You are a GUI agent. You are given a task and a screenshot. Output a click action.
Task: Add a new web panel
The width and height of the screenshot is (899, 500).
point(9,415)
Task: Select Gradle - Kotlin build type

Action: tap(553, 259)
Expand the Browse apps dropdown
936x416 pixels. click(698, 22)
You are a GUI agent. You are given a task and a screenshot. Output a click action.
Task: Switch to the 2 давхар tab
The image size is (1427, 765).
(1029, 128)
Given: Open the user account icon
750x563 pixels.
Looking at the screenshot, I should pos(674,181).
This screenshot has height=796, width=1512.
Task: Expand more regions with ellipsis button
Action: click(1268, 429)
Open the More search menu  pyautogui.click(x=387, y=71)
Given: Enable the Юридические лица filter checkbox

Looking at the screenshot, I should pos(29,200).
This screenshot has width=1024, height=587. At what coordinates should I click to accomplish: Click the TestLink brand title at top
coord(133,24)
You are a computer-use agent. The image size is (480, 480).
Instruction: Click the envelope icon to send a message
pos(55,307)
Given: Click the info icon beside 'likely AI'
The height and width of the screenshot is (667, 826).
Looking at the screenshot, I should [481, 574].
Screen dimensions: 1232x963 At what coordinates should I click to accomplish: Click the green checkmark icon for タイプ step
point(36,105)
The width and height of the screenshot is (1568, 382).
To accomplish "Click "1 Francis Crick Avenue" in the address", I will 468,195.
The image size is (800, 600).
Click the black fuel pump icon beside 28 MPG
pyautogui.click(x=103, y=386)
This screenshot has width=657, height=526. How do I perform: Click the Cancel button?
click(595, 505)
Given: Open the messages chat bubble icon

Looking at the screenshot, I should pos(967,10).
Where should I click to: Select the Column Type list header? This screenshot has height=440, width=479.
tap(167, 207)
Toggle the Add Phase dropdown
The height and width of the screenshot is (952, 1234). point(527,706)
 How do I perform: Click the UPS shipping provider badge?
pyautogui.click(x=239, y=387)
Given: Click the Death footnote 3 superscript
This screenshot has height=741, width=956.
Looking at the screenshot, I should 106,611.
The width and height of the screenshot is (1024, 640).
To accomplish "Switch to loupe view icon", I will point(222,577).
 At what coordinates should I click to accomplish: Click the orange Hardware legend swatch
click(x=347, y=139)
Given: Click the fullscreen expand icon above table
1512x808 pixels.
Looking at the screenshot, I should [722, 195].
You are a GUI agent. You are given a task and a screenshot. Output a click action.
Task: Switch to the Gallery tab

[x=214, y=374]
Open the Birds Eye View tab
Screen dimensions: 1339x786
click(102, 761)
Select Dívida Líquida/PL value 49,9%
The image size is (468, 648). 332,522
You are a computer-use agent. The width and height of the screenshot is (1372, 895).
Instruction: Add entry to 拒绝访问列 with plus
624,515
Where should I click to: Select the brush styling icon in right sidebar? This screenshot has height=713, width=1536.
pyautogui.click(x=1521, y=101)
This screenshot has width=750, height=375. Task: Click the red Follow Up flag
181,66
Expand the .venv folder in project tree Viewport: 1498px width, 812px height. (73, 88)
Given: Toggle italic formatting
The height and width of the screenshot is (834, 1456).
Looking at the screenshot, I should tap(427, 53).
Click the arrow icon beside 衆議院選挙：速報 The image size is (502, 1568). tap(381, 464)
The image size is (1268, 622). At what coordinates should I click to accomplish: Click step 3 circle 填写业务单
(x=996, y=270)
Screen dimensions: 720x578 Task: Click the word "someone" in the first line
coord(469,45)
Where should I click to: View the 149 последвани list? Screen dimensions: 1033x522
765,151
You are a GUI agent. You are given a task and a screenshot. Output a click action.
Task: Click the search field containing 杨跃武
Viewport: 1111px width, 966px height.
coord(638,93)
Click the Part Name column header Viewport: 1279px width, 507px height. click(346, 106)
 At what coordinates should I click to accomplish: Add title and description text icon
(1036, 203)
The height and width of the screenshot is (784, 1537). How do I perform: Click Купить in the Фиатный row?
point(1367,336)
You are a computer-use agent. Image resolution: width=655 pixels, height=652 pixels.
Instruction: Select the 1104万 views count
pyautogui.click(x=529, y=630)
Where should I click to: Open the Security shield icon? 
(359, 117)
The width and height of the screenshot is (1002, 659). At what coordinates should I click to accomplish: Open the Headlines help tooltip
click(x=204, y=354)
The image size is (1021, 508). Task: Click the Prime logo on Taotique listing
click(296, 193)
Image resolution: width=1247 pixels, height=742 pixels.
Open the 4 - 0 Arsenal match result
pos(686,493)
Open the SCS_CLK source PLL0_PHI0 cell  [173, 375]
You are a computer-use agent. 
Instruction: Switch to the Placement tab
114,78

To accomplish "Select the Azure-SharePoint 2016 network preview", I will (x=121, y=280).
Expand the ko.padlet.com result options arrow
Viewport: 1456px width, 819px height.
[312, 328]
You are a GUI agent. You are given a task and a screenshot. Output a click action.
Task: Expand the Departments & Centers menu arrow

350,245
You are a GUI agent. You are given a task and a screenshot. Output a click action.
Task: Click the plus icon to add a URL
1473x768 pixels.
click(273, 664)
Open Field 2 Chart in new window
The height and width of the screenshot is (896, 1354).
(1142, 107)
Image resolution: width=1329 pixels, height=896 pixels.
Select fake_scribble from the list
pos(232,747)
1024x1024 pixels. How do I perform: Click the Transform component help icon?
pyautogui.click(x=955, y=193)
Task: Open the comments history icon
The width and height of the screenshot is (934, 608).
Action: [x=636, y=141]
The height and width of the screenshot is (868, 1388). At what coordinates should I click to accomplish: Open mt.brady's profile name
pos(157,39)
-------
→ Your task:
Pull out each line of the material above that contains the word "arrow".

→ Full response:
Click the arrow icon beside 衆議院選挙：速報 The image size is (502, 1568). tap(381, 464)
Expand the ko.padlet.com result options arrow
Task: Expand the Departments & Centers menu arrow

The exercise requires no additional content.